──────── PROVIDED DATA ────────

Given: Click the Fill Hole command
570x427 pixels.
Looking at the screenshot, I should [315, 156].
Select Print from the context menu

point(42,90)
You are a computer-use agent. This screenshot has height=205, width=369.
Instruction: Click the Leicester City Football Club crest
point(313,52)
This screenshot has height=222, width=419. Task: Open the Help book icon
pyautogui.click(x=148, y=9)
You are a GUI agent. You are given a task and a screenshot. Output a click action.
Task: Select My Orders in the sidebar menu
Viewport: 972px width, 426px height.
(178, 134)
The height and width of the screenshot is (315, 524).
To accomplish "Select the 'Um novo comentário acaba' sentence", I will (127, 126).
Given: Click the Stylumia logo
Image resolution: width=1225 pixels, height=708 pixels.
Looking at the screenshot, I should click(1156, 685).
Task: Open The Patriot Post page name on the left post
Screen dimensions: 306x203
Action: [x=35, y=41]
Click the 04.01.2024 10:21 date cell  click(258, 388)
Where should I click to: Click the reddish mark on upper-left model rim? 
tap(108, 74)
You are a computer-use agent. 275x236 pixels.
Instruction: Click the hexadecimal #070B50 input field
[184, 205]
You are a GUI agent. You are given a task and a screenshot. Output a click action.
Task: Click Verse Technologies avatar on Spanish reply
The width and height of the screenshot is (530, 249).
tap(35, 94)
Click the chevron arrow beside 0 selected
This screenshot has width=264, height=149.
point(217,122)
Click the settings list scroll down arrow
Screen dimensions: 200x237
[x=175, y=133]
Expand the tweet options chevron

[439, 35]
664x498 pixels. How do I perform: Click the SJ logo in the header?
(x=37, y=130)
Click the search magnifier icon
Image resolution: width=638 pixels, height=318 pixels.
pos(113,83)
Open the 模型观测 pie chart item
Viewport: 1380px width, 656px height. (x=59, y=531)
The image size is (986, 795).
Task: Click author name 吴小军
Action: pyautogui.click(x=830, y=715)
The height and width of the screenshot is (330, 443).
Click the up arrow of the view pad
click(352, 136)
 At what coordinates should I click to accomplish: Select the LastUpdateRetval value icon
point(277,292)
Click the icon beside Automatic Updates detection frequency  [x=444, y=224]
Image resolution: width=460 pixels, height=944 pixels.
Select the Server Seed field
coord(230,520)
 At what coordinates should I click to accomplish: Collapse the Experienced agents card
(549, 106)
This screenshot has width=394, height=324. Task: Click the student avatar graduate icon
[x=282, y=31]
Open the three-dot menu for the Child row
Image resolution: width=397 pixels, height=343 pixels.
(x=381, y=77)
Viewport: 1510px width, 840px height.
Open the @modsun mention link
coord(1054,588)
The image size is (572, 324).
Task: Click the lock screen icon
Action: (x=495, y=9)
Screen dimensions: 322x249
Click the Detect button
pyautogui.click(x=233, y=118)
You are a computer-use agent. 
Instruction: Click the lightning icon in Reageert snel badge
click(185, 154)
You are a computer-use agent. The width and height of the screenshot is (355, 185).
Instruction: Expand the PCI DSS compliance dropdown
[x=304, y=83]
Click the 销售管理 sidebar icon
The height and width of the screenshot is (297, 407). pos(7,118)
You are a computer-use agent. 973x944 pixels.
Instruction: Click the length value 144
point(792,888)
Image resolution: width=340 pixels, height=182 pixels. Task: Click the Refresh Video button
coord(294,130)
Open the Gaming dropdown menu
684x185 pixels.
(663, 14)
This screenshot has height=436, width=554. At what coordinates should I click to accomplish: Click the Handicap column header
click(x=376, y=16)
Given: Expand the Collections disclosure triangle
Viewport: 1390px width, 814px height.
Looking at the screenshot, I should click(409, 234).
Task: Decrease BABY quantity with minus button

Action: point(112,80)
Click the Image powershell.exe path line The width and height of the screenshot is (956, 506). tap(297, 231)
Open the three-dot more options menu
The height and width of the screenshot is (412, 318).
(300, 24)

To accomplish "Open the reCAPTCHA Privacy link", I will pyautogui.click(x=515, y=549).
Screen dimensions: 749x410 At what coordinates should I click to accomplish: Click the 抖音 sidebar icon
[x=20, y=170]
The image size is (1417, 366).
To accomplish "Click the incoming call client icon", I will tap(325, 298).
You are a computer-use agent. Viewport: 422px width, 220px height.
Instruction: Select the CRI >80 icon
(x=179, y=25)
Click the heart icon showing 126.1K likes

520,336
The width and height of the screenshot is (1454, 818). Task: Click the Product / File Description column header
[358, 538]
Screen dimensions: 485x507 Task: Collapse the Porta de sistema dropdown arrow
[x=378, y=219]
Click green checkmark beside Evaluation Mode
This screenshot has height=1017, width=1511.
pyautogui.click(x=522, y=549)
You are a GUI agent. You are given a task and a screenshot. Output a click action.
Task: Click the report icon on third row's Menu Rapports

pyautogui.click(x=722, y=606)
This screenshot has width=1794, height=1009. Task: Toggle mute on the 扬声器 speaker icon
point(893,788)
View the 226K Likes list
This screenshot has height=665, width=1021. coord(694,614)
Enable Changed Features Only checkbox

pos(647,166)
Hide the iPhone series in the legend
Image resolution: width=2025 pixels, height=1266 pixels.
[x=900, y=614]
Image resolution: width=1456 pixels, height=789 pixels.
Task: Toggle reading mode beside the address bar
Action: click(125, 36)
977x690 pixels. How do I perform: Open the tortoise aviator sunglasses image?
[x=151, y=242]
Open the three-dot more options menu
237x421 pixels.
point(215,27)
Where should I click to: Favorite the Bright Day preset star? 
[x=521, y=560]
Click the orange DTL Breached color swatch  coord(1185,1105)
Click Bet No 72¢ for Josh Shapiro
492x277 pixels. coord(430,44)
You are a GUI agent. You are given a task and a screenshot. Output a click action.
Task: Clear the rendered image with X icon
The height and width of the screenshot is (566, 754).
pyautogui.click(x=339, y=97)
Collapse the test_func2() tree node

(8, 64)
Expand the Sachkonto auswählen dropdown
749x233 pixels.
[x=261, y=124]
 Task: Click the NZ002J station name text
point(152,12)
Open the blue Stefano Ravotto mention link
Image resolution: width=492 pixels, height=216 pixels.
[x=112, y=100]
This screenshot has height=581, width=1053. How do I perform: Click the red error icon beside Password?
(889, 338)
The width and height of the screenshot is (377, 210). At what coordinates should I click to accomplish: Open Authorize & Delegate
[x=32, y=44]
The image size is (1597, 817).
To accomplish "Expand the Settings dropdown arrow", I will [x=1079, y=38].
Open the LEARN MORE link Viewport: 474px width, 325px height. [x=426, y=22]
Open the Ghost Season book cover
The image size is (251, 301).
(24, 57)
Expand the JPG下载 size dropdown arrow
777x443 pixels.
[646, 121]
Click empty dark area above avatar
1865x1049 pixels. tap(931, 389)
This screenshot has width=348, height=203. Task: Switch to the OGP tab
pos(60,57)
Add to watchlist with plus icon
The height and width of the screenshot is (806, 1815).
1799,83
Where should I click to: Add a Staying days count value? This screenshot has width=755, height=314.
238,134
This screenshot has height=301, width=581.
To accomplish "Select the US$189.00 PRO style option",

────────

EXERCISE DIRECTIONS: Can you copy out the whole listing above word for word, from its first line to its last?

EXERCISE OUTPUT:
Given: Click the Fill Hole command
570x427 pixels.
Looking at the screenshot, I should [315, 156].
Select Print from the context menu

point(42,90)
You are a computer-use agent. This screenshot has height=205, width=369.
Instruction: Click the Leicester City Football Club crest
point(313,52)
This screenshot has height=222, width=419. Task: Open the Help book icon
pyautogui.click(x=148, y=9)
You are a GUI agent. You are given a task and a screenshot. Output a click action.
Task: Select My Orders in the sidebar menu
Viewport: 972px width, 426px height.
(178, 134)
The height and width of the screenshot is (315, 524).
To accomplish "Select the 'Um novo comentário acaba' sentence", I will (127, 126).
Given: Click the Stylumia logo
Image resolution: width=1225 pixels, height=708 pixels.
Looking at the screenshot, I should click(1156, 685).
Task: Open The Patriot Post page name on the left post
Screen dimensions: 306x203
Action: [x=35, y=41]
Click the 04.01.2024 10:21 date cell  click(258, 388)
Where should I click to: Click the reddish mark on upper-left model rim? 
tap(108, 74)
You are a computer-use agent. 275x236 pixels.
Instruction: Click the hexadecimal #070B50 input field
[184, 205]
You are a GUI agent. You are given a task and a screenshot. Output a click action.
Task: Click Verse Technologies avatar on Spanish reply
The width and height of the screenshot is (530, 249).
tap(35, 94)
Click the chevron arrow beside 0 selected
This screenshot has width=264, height=149.
point(217,122)
Click the settings list scroll down arrow
Screen dimensions: 200x237
[x=175, y=133]
Expand the tweet options chevron

[439, 35]
664x498 pixels. How do I perform: Click the SJ logo in the header?
(x=37, y=130)
Click the search magnifier icon
Image resolution: width=638 pixels, height=318 pixels.
pos(113,83)
Open the 模型观测 pie chart item
Viewport: 1380px width, 656px height. (x=59, y=531)
The image size is (986, 795).
Task: Click author name 吴小军
Action: pyautogui.click(x=830, y=715)
The height and width of the screenshot is (330, 443).
Click the up arrow of the view pad
click(352, 136)
 At what coordinates should I click to accomplish: Select the LastUpdateRetval value icon
point(277,292)
Click the icon beside Automatic Updates detection frequency  [x=444, y=224]
Image resolution: width=460 pixels, height=944 pixels.
Select the Server Seed field
coord(230,520)
 At what coordinates should I click to accomplish: Collapse the Experienced agents card
(549, 106)
This screenshot has width=394, height=324. Task: Click the student avatar graduate icon
[x=282, y=31]
Open the three-dot menu for the Child row
Image resolution: width=397 pixels, height=343 pixels.
(x=381, y=77)
Viewport: 1510px width, 840px height.
Open the @modsun mention link
coord(1054,588)
The image size is (572, 324).
Task: Click the lock screen icon
Action: (x=495, y=9)
Screen dimensions: 322x249
Click the Detect button
pyautogui.click(x=233, y=118)
You are a computer-use agent. 
Instruction: Click the lightning icon in Reageert snel badge
click(185, 154)
You are a computer-use agent. The width and height of the screenshot is (355, 185).
Instruction: Expand the PCI DSS compliance dropdown
[x=304, y=83]
Click the 销售管理 sidebar icon
The height and width of the screenshot is (297, 407). pos(7,118)
You are a computer-use agent. 973x944 pixels.
Instruction: Click the length value 144
point(792,888)
Image resolution: width=340 pixels, height=182 pixels. Task: Click the Refresh Video button
coord(294,130)
Open the Gaming dropdown menu
684x185 pixels.
(663, 14)
This screenshot has height=436, width=554. At what coordinates should I click to accomplish: Click the Handicap column header
click(x=376, y=16)
Given: Expand the Collections disclosure triangle
Viewport: 1390px width, 814px height.
Looking at the screenshot, I should click(409, 234).
Task: Decrease BABY quantity with minus button

Action: point(112,80)
Click the Image powershell.exe path line The width and height of the screenshot is (956, 506). tap(297, 231)
Open the three-dot more options menu
The height and width of the screenshot is (412, 318).
(300, 24)

To accomplish "Open the reCAPTCHA Privacy link", I will pyautogui.click(x=515, y=549).
Screen dimensions: 749x410 At what coordinates should I click to accomplish: Click the 抖音 sidebar icon
[x=20, y=170]
The image size is (1417, 366).
To accomplish "Click the incoming call client icon", I will tap(325, 298).
You are a computer-use agent. Viewport: 422px width, 220px height.
Instruction: Select the CRI >80 icon
(x=179, y=25)
Click the heart icon showing 126.1K likes

520,336
The width and height of the screenshot is (1454, 818). Task: Click the Product / File Description column header
[358, 538]
Screen dimensions: 485x507 Task: Collapse the Porta de sistema dropdown arrow
[x=378, y=219]
Click green checkmark beside Evaluation Mode
This screenshot has height=1017, width=1511.
pyautogui.click(x=522, y=549)
You are a GUI agent. You are given a task and a screenshot. Output a click action.
Task: Click the report icon on third row's Menu Rapports

pyautogui.click(x=722, y=606)
This screenshot has width=1794, height=1009. Task: Toggle mute on the 扬声器 speaker icon
point(893,788)
View the 226K Likes list
This screenshot has height=665, width=1021. coord(694,614)
Enable Changed Features Only checkbox

pos(647,166)
Hide the iPhone series in the legend
Image resolution: width=2025 pixels, height=1266 pixels.
[x=900, y=614]
Image resolution: width=1456 pixels, height=789 pixels.
Task: Toggle reading mode beside the address bar
Action: click(125, 36)
977x690 pixels. How do I perform: Open the tortoise aviator sunglasses image?
[x=151, y=242]
Open the three-dot more options menu
237x421 pixels.
point(215,27)
Where should I click to: Favorite the Bright Day preset star? 
[x=521, y=560]
Click the orange DTL Breached color swatch  coord(1185,1105)
Click Bet No 72¢ for Josh Shapiro
492x277 pixels. coord(430,44)
You are a GUI agent. You are given a task and a screenshot. Output a click action.
Task: Clear the rendered image with X icon
The height and width of the screenshot is (566, 754).
pyautogui.click(x=339, y=97)
Collapse the test_func2() tree node

(8, 64)
Expand the Sachkonto auswählen dropdown
749x233 pixels.
[x=261, y=124]
 Task: Click the NZ002J station name text
point(152,12)
Open the blue Stefano Ravotto mention link
Image resolution: width=492 pixels, height=216 pixels.
[x=112, y=100]
This screenshot has height=581, width=1053. How do I perform: Click the red error icon beside Password?
(889, 338)
The width and height of the screenshot is (377, 210). At what coordinates should I click to accomplish: Open Authorize & Delegate
[x=32, y=44]
The image size is (1597, 817).
To accomplish "Expand the Settings dropdown arrow", I will [x=1079, y=38].
Open the LEARN MORE link Viewport: 474px width, 325px height. [x=426, y=22]
Open the Ghost Season book cover
The image size is (251, 301).
(24, 57)
Expand the JPG下载 size dropdown arrow
777x443 pixels.
[646, 121]
Click empty dark area above avatar
1865x1049 pixels. tap(931, 389)
This screenshot has width=348, height=203. Task: Switch to the OGP tab
pos(60,57)
Add to watchlist with plus icon
The height and width of the screenshot is (806, 1815).
1799,83
Where should I click to: Add a Staying days count value? This screenshot has width=755, height=314.
238,134
This screenshot has height=301, width=581.
To accomplish "Select the US$189.00 PRO style option",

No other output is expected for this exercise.